- [Exercise] Copy out each of the following lines word for word.

- [Records for processing]
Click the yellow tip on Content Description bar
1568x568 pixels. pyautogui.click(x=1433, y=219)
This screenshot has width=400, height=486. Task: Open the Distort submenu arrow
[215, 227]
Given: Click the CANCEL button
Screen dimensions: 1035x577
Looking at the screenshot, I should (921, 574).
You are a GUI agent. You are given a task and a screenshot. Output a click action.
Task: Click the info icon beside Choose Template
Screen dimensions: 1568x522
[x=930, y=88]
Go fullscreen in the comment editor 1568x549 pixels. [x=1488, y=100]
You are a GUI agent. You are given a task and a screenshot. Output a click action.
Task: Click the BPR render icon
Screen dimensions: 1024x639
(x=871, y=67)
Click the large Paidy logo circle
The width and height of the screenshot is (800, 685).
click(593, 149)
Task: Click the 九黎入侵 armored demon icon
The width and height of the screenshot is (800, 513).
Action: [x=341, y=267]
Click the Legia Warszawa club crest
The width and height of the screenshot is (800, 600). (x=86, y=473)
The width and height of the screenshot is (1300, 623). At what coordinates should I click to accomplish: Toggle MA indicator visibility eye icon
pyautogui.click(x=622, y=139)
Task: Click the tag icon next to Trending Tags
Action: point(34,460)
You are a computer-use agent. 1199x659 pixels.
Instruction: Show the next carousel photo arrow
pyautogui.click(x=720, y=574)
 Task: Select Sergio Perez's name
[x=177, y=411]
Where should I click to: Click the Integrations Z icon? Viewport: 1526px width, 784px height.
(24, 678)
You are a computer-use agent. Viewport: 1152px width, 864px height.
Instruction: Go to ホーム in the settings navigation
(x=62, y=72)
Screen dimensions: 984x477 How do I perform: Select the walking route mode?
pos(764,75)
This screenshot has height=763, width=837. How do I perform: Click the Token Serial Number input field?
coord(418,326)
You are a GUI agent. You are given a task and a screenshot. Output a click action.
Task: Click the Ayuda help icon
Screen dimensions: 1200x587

- [Task output]
Click the yellow tip on Content Description bar
1568x568 pixels. pyautogui.click(x=1433, y=219)
This screenshot has width=400, height=486. Task: Open the Distort submenu arrow
[215, 227]
Given: Click the CANCEL button
Screen dimensions: 1035x577
Looking at the screenshot, I should (921, 574).
You are a GUI agent. You are given a task and a screenshot. Output a click action.
Task: Click the info icon beside Choose Template
Screen dimensions: 1568x522
[x=930, y=88]
Go fullscreen in the comment editor 1568x549 pixels. [x=1488, y=100]
You are a GUI agent. You are given a task and a screenshot. Output a click action.
Task: Click the BPR render icon
Screen dimensions: 1024x639
(x=871, y=67)
Click the large Paidy logo circle
The width and height of the screenshot is (800, 685).
click(593, 149)
Task: Click the 九黎入侵 armored demon icon
The width and height of the screenshot is (800, 513).
Action: [x=341, y=267]
Click the Legia Warszawa club crest
The width and height of the screenshot is (800, 600). (x=86, y=473)
The width and height of the screenshot is (1300, 623). At what coordinates should I click to accomplish: Toggle MA indicator visibility eye icon
pyautogui.click(x=622, y=139)
Task: Click the tag icon next to Trending Tags
Action: point(34,460)
You are a computer-use agent. 1199x659 pixels.
Instruction: Show the next carousel photo arrow
pyautogui.click(x=720, y=574)
 Task: Select Sergio Perez's name
[x=177, y=411]
Where should I click to: Click the Integrations Z icon? Viewport: 1526px width, 784px height.
(24, 678)
You are a computer-use agent. Viewport: 1152px width, 864px height.
Instruction: Go to ホーム in the settings navigation
(x=62, y=72)
Screen dimensions: 984x477 How do I perform: Select the walking route mode?
pos(764,75)
This screenshot has height=763, width=837. How do I perform: Click the Token Serial Number input field?
coord(418,326)
You are a GUI agent. You are given a task and a screenshot. Output a click action.
Task: Click the Ayuda help icon
Screen dimensions: 1200x587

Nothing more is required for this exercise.